Barry is Senior Fellow at the New America Foundation and author of Cornered: The New Monopoly Capitalism and the Economics of Destruction.
INTRO: Would you rather have a perfectly efficient system that if it hit a pebble would shatter and kill you or an adaptable system that may not give you the exact output but can handle anything?
DYLAN: Welcome to Episode 53 of Radio Free Dylan, pleasure to be speaking with you. Our subject today: American companies flying the American flag that are actually Chinese companies screwing you. An interesting phenomenon. Barry Lynn, Director of Markets, Enterprise, and Resiliency Initiative, Senior fellow at the New America Foundation. He recently wrote the excellent book Cornered: The New Monopoly Capitalism and the Economics of Destruction and another book by Mr. Lynn, End of the Line: The Rise and Fall of the Global Corporation. Now Barry it is a pleasure to have an opportunity to speak with you. Walk me through how it is that a patriotic, American company, flying the American flag outside of the American headquarters could possibly be a Chinese company screwing me?
BARRY: Well it seems a little hard to believe but—the classic case, and this is the one that we all know would be the company Wal-Mart. And the fact is that Wal-Mart is if you look at what they sell, actually what we find on their shelves especially in the general merchandise part of the company, most of those items come from China. So, the thing about Wal-Mart is that it is a company that basically functions as an export arm of the Chinese state. We’ve seen this before we just don’t recognize it in the modern world. We saw it about 234 years ago, we called it the British East India Company.
DYLAN: Educate us, how did the British East India Company work?
BARRY: Well, British East India Company was a company that was -- it's job was to take products that were made, manufactured in England and transport them across the sea to America or to India, and sell them there and then import raw materials.

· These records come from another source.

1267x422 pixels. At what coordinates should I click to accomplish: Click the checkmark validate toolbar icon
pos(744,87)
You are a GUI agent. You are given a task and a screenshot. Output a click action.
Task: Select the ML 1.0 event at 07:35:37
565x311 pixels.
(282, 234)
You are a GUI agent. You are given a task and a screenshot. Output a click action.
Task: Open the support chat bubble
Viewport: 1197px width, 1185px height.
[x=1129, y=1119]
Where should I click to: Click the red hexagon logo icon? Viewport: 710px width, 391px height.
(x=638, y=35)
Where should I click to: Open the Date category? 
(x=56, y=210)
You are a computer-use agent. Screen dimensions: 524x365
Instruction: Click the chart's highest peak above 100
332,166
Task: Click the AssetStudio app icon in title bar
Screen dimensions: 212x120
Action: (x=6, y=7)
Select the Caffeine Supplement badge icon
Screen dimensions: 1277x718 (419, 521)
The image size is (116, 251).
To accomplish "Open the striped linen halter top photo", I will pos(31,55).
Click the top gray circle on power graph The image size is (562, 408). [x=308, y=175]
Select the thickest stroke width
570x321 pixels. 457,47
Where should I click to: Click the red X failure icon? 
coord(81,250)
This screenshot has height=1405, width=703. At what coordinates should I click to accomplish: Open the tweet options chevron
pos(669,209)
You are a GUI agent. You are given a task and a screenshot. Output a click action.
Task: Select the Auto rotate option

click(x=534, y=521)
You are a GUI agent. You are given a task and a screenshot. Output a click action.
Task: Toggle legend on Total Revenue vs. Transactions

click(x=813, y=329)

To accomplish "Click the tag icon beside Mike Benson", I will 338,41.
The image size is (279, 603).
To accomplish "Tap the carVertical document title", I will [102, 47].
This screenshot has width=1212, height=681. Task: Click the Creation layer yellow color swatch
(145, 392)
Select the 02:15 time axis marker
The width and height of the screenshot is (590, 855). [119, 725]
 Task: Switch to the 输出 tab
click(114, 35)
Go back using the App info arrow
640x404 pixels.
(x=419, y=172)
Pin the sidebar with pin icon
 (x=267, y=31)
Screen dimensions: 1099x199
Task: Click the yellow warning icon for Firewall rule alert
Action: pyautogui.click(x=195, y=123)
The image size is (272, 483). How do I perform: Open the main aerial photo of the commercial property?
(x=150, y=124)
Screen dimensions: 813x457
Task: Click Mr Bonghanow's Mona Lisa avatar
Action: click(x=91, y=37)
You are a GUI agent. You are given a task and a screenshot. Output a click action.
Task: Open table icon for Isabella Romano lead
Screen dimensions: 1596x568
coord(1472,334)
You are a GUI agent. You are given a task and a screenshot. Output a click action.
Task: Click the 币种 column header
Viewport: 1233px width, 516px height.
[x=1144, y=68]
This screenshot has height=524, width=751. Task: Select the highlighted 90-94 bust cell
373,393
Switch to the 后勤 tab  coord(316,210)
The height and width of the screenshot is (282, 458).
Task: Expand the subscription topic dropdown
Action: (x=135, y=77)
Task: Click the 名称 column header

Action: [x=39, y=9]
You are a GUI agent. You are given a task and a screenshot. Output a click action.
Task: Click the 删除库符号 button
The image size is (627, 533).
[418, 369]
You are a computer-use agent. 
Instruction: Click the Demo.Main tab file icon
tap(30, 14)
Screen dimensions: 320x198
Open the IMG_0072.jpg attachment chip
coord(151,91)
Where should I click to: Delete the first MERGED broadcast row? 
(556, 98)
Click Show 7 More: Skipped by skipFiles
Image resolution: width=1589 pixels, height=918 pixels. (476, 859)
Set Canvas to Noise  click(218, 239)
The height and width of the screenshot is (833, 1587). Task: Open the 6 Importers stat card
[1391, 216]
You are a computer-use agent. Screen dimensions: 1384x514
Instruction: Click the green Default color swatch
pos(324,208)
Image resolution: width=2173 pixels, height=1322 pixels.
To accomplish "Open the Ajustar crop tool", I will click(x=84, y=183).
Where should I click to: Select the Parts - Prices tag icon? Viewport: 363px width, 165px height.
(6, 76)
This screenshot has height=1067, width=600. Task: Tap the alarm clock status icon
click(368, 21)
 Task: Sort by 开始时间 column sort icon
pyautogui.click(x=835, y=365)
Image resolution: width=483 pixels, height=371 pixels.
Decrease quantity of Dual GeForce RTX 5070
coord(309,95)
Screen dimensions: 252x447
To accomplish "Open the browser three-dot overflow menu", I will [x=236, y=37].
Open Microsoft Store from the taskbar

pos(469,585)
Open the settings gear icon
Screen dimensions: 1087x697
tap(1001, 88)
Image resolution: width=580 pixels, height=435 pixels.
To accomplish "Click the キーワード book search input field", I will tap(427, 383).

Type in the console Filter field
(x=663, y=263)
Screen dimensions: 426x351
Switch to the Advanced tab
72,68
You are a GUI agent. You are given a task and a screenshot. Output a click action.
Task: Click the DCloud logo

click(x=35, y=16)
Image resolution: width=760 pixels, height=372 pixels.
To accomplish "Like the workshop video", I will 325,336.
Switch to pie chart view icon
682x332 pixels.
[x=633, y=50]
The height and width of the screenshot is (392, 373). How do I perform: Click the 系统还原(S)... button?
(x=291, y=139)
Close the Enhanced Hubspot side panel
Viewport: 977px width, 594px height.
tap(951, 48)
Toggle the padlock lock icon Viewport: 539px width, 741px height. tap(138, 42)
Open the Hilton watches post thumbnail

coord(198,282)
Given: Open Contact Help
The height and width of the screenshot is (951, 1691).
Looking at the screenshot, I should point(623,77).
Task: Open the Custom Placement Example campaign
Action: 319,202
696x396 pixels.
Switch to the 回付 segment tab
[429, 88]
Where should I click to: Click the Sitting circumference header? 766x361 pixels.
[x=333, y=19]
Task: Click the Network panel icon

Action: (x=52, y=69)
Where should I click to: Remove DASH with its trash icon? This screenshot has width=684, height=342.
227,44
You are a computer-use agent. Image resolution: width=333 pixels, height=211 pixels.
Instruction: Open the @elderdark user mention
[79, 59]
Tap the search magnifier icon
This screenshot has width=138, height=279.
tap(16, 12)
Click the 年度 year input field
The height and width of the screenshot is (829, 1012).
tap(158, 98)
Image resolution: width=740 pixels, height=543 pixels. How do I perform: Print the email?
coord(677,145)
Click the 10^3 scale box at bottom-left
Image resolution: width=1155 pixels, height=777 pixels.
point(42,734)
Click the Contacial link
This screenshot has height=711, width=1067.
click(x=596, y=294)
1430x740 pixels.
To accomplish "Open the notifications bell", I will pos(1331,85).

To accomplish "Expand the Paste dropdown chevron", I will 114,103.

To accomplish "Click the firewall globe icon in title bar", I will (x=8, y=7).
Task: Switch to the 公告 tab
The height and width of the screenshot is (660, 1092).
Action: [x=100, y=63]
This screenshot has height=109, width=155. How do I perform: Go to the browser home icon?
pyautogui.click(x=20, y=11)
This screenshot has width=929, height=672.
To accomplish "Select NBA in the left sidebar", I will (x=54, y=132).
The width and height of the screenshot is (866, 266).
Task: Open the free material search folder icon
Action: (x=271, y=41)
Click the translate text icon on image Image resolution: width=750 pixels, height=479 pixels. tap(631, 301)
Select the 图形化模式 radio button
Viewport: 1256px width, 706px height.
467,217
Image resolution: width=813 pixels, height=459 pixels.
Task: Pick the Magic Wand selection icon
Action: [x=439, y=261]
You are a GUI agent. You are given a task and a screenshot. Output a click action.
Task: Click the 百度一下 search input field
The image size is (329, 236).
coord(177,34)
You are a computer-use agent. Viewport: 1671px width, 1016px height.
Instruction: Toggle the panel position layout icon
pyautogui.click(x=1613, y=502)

And, when someone tried to compete with them, they're trying to sell you textiles, you are trying to make some locally made textiles, they would crush you and they would enforce a monopoly so that they could always sell the products that were made in one company and that stays in one country. That is actually what Wal-Mart has the power and they use it all the time to force the manufacturers, the suppliers in this country to shift as much of their production abroad as possible and the reason they could do that is because they control the marketplace just the way that the British East India Company controls the marketplace.
DYLAN: And how did we get into this situation?
BARRY: Oh gosh, I mean it was a combination of things. We kind of blame it on the sort of radical liberalization of trade, and that played a big part in it. But it also has to do with the fact that we stopped enforcing our anti-trust laws, or actually sort of more accurately our anti-trust or anti-monopoly laws were overthrown a generation ago. So, we stop thinking about well, engineering competition and making sure there was no concentration of power and we started to like celebrate this thing called efficiency. And, Wal-Mart is like supposedly the most efficient company in the whole world at delivering stuff to us. So, it is a radical inversion of what we were in this country 30 years ago and the main reason is because we stopped fighting, stopped breaking apart monopolies.
DYLAN: And you say we start stopped doing that a generation ago, could you pinpoint when that happened?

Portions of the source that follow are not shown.